The property sector in Switzerland: challenges and opportunities in the age of the 10 million population
Switzerland is facing an enormous increase in population, which could reach the 10 million mark by the mid-2030s. This rapid increase presents the property sector with major challenges and opportunities. Despite the potential for solid increases in value, stricter rental regulations could put the brakes on the price bonanza.
Switzerland’s permanent resident population is expected to pass the 9 million mark in the first half of 2024 and could reach the magical 10 million mark by the mid-2030s. This rapid increase is historically unprecedented and is mainly driven by international migration, while construction activity cannot keep pace.

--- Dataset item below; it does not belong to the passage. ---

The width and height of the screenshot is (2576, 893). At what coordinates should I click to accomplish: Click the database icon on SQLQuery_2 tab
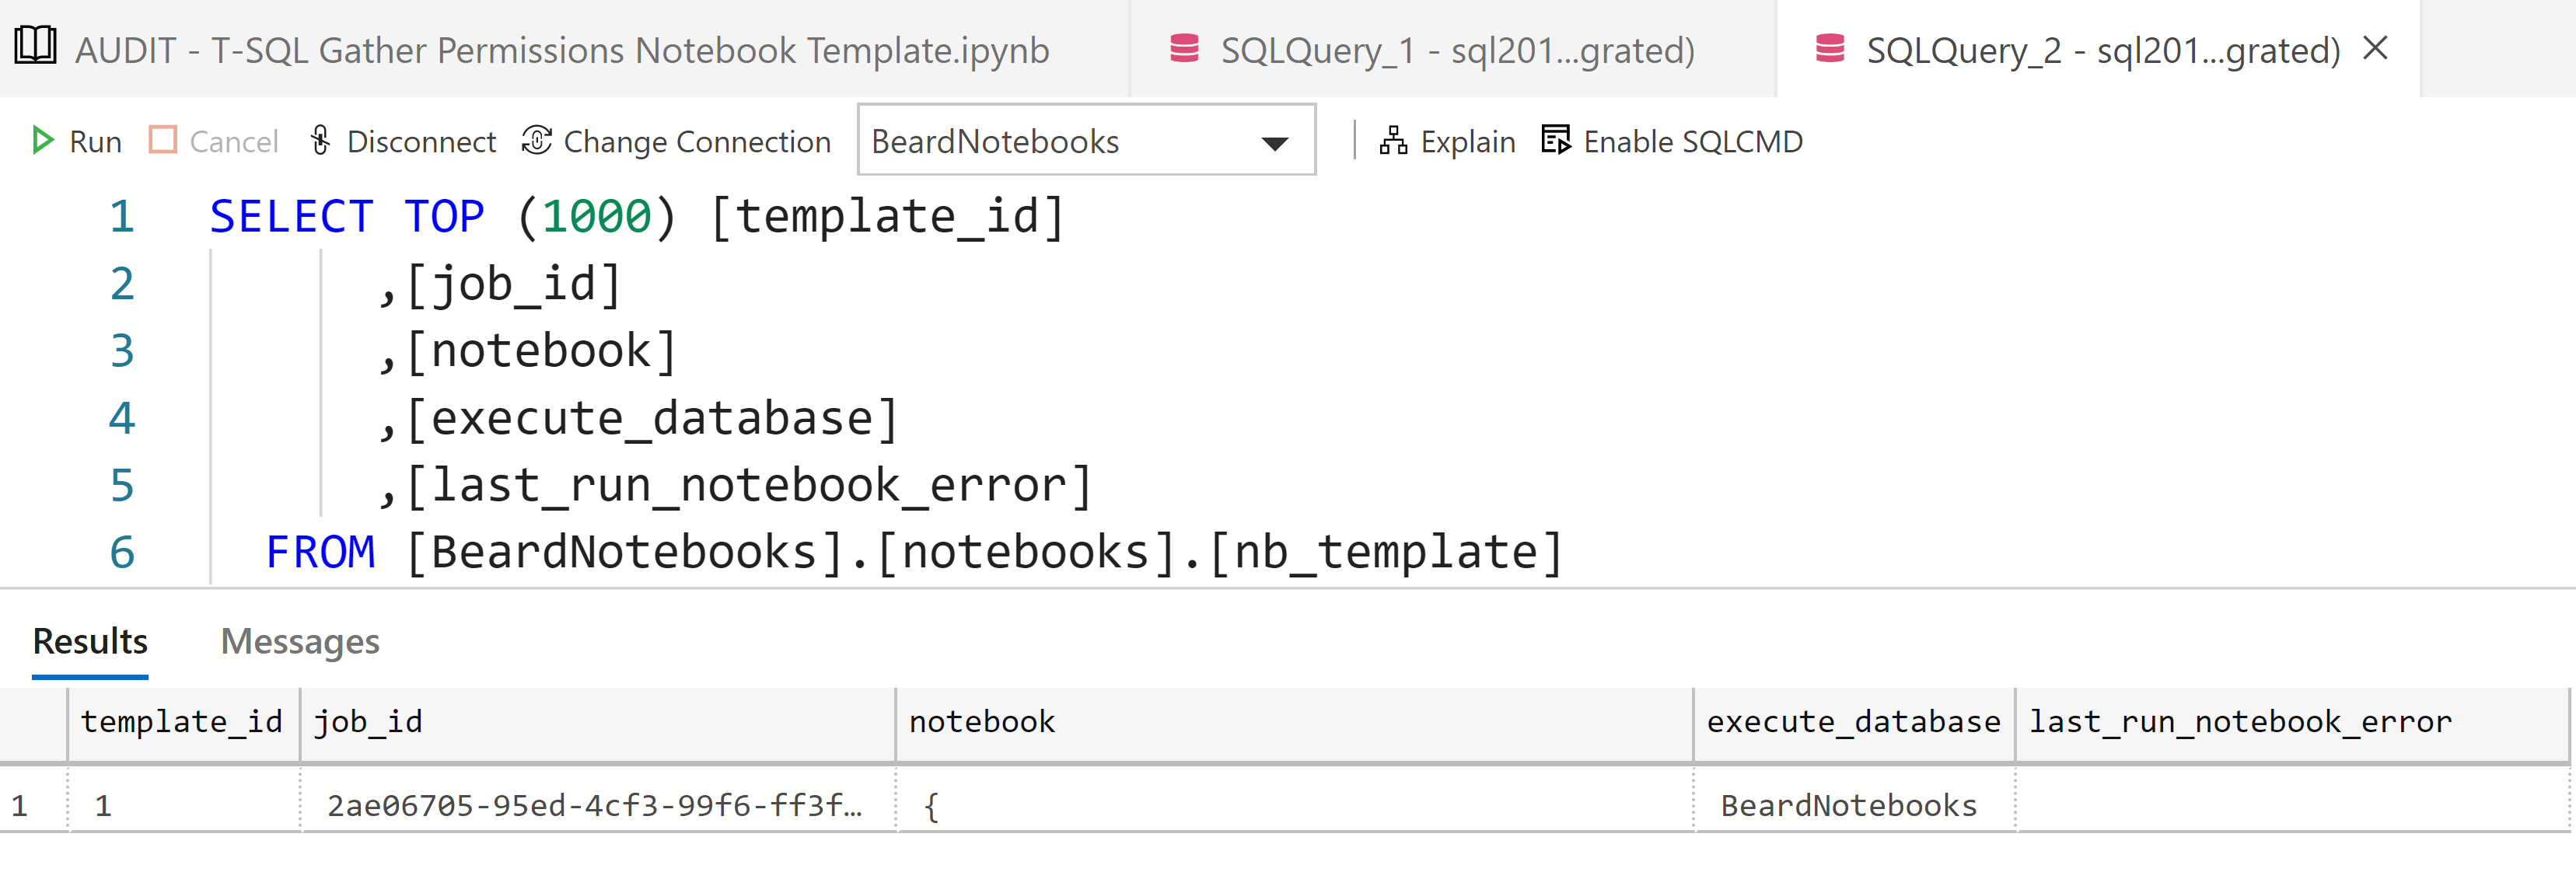(1829, 48)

Since the rise from Switzerland’s 5 million in 1955, more housing has been created and transport infrastructure has been massively expanded, helping to keep rents rising only moderately in relation to wages. However, this era of falling housing costs, greater consumption of space per person and more comfortable living seems to be over. Due to the decline in construction activity, there could be a shortfall of at least 150,000 flats by 2034 in order to keep space consumption stable.
This is likely to result in rents rising faster than incomes. Rents on offer could rise by a total of 25 to 30 per cent in real terms by the mid-2030s, similar to the situation between 2002 and 2012. Rents in central locations in particular will rise even more sharply than in the periphery due to high immigration.

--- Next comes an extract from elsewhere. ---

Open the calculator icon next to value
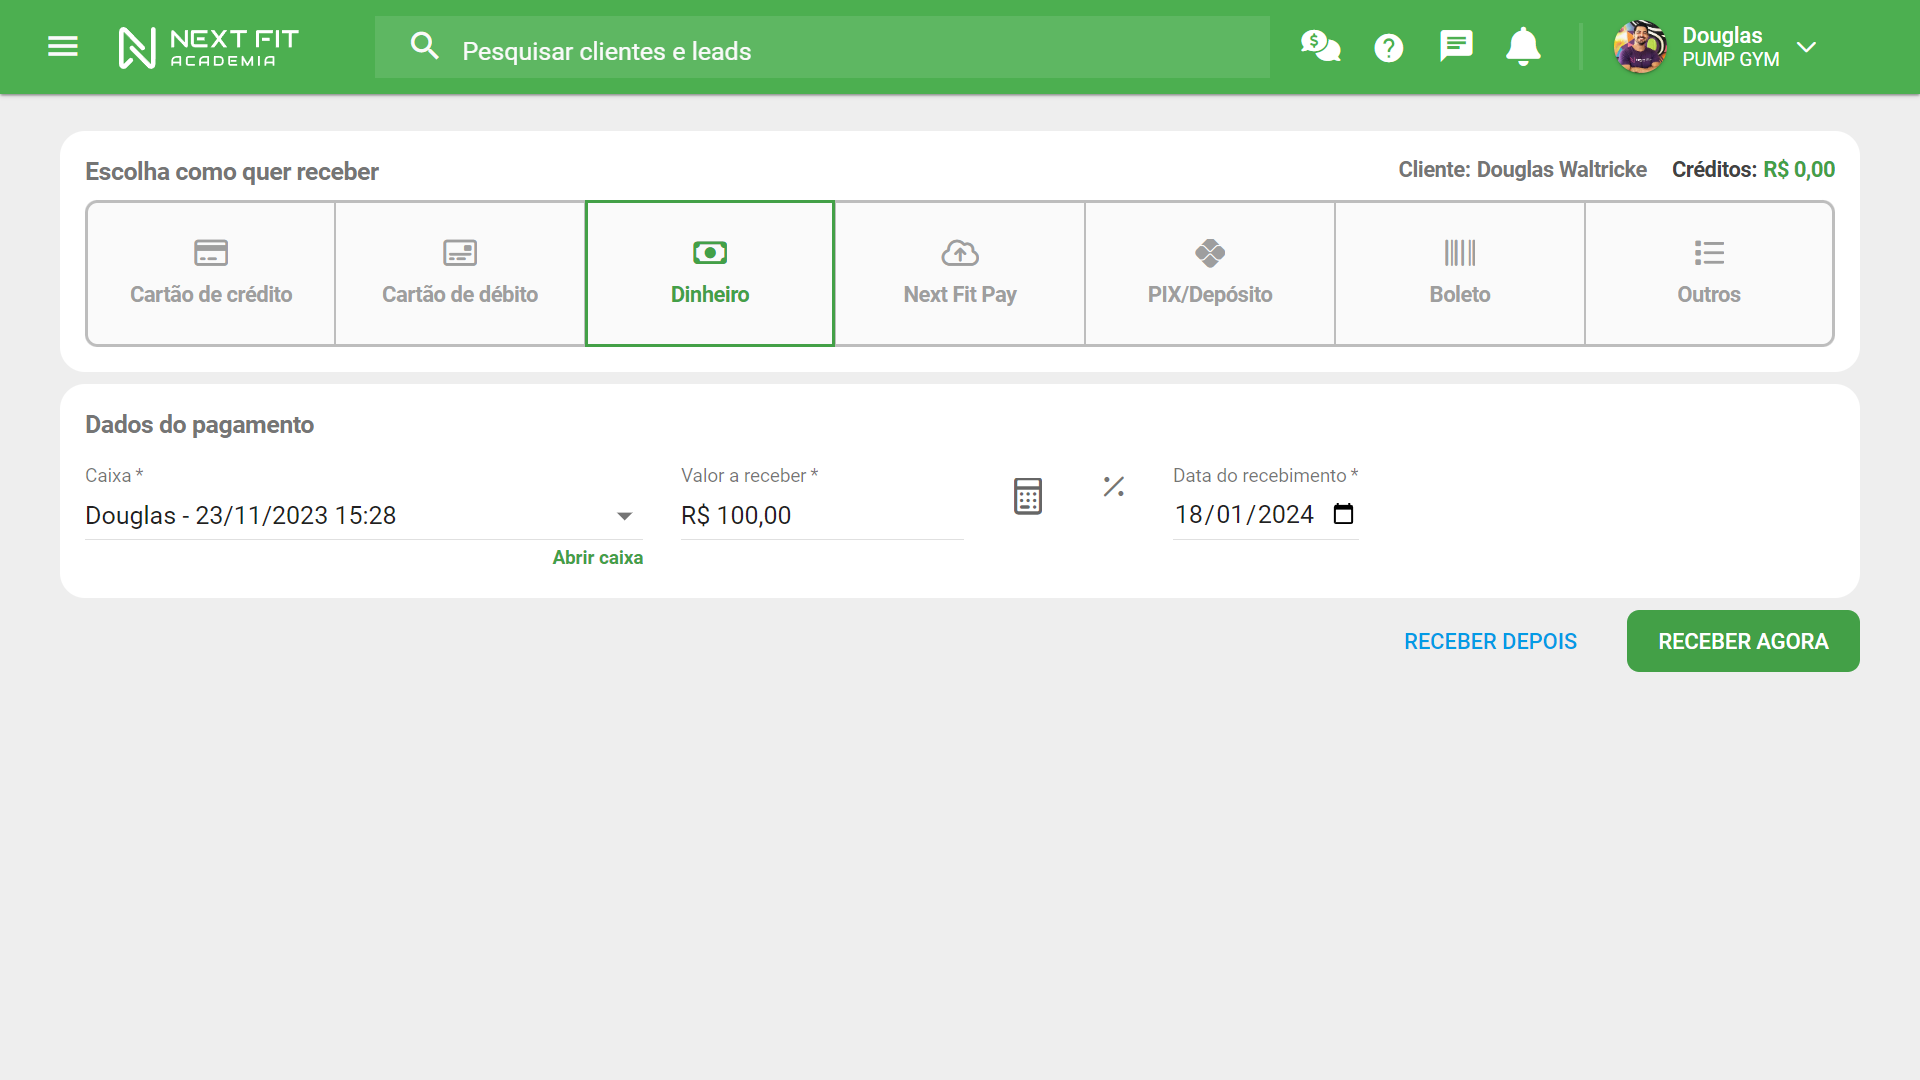1920x1080 pixels. pyautogui.click(x=1027, y=496)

Residential property prices, whether for owner-occupied homes or multi-family houses, are also expected to rise faster than incomes at moderate interest rates. Prime locations will continue to be in high demand due to growth, and the agglomerations around the major centres will also gain in importance, which will increase the willingness to pay in these areas. Residential property could therefore build on or even exceed past increases in value.

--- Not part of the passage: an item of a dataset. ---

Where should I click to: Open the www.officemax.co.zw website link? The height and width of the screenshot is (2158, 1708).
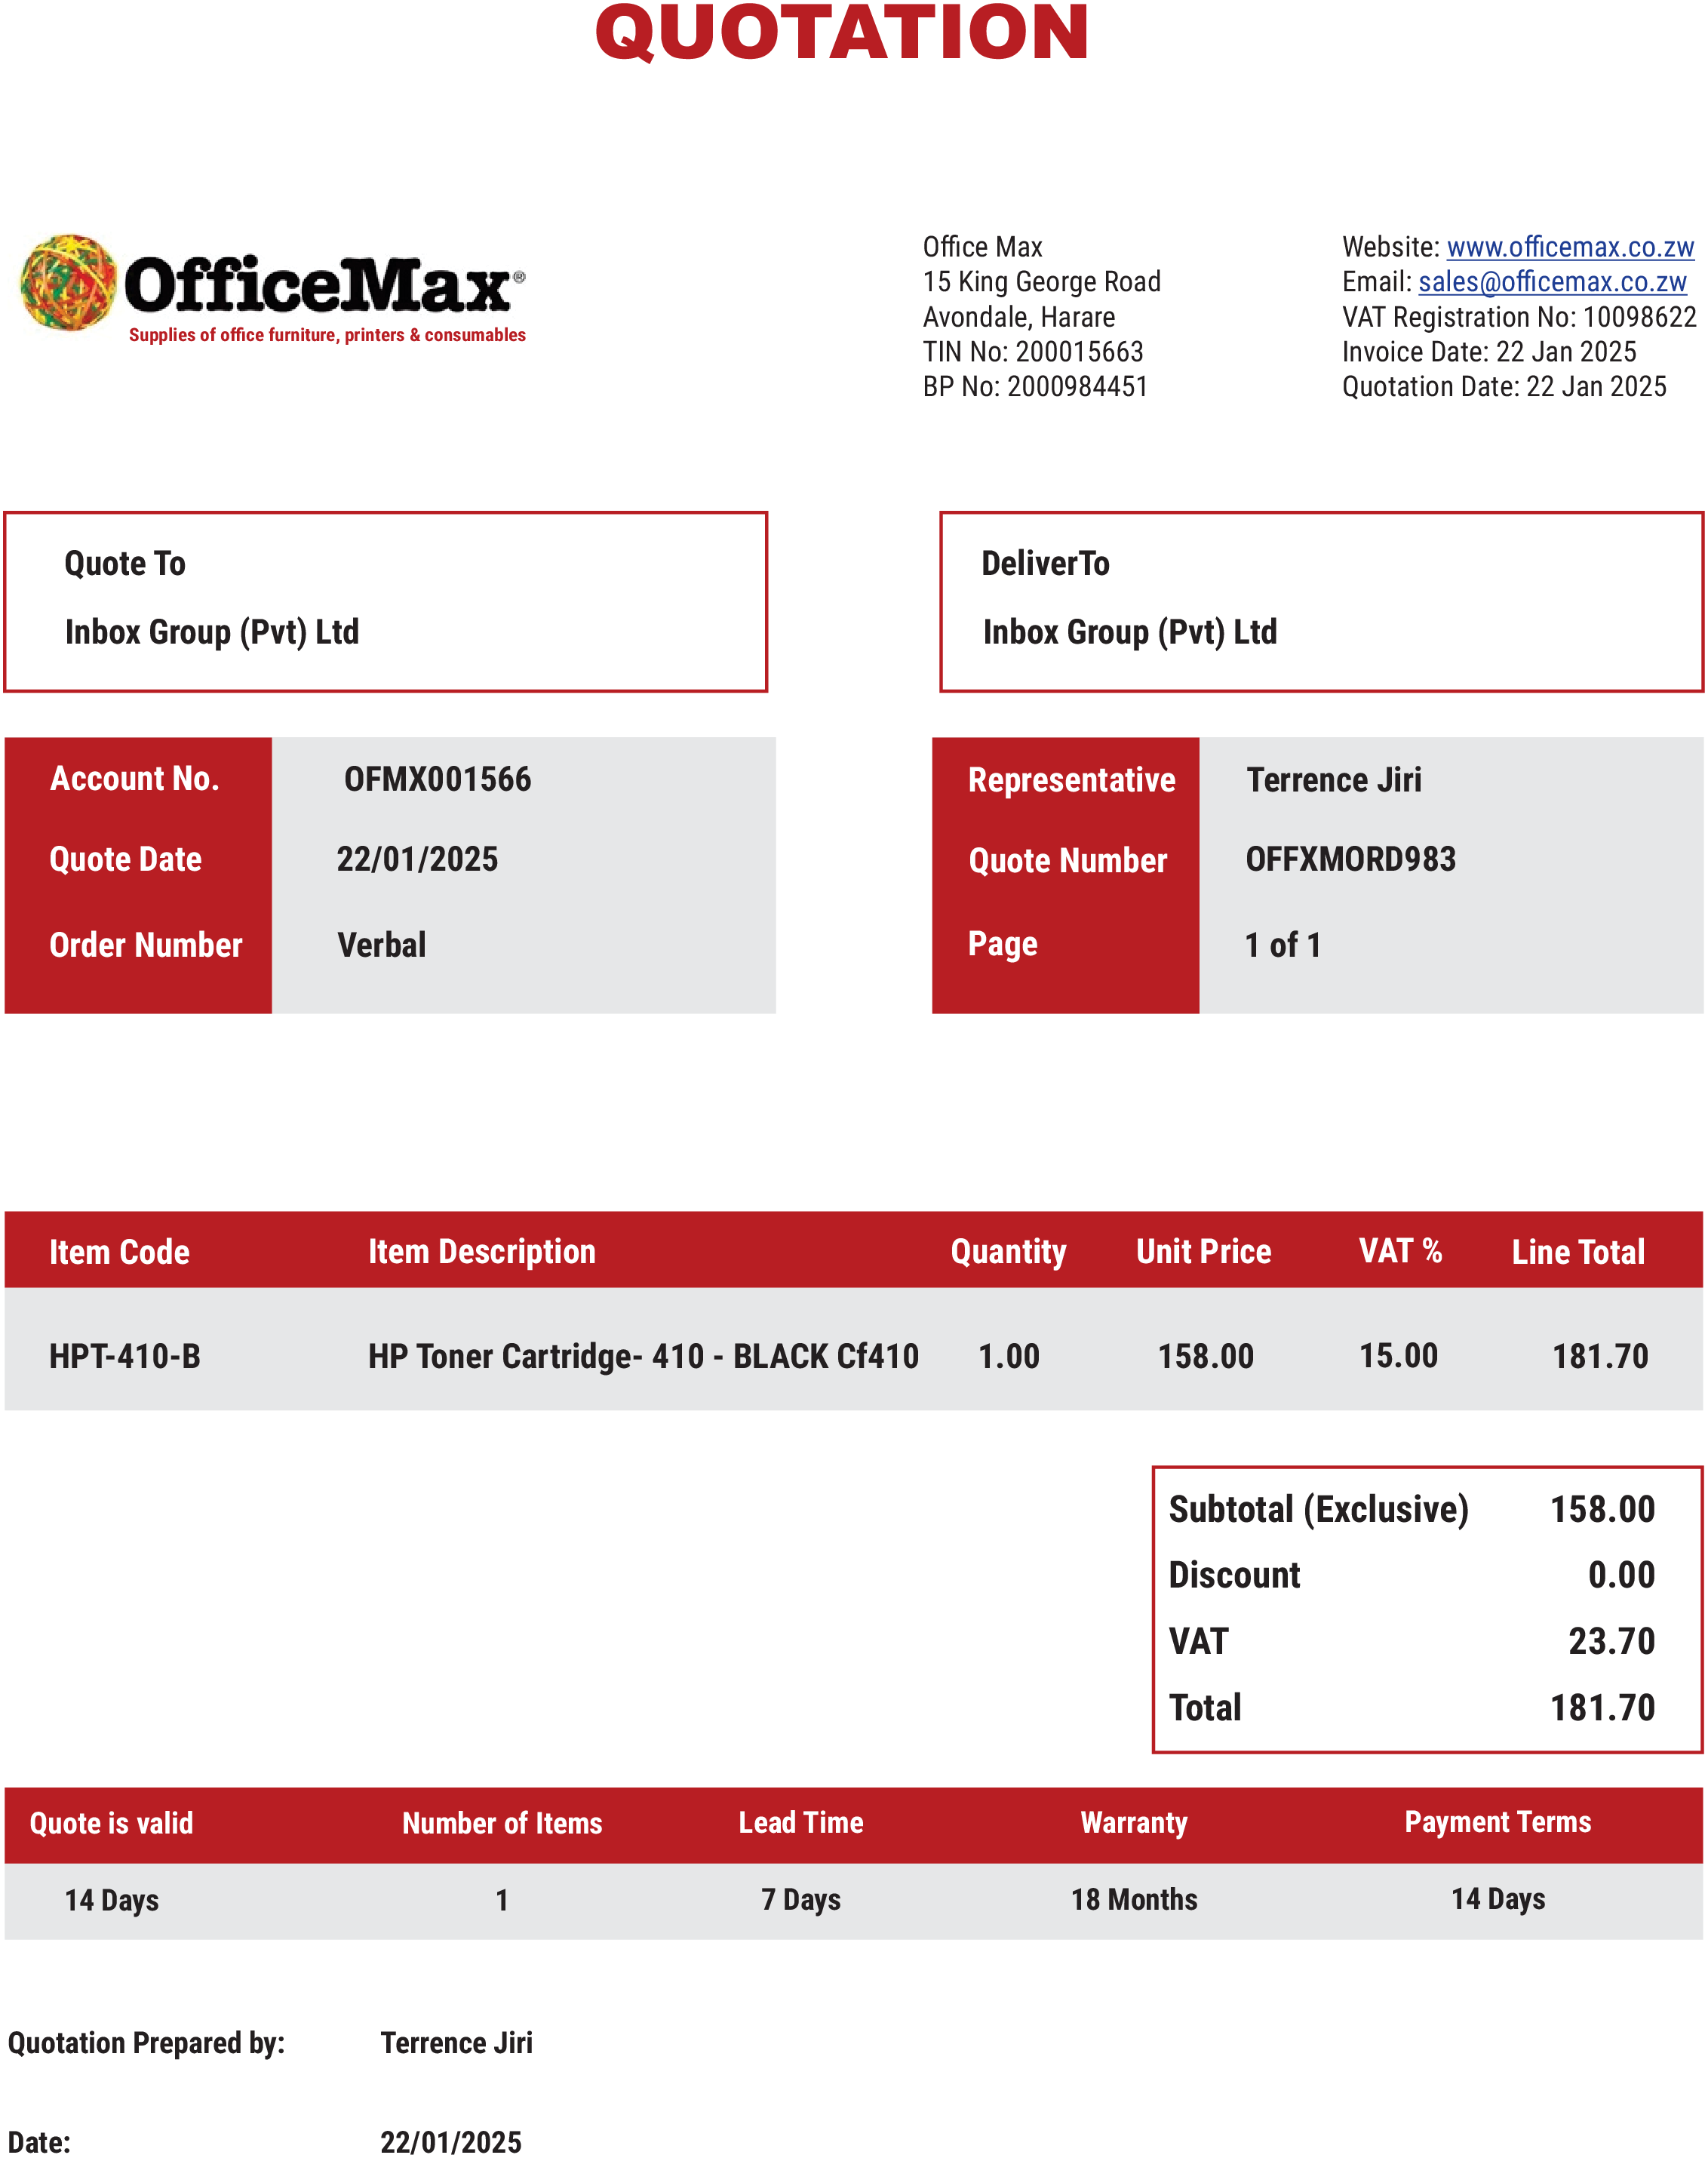[1569, 247]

However, there are also risks. If the housing situation deteriorates for many households, politicians could introduce additional regulations, which would exacerbate the situation. In such a scenario, construction activity could decline further and the building fabric and sustainability could suffer, as there are no incentives for comprehensive and energy-efficient renovations. The future of the property sector in Switzerland therefore depends on a balanced political and economic development.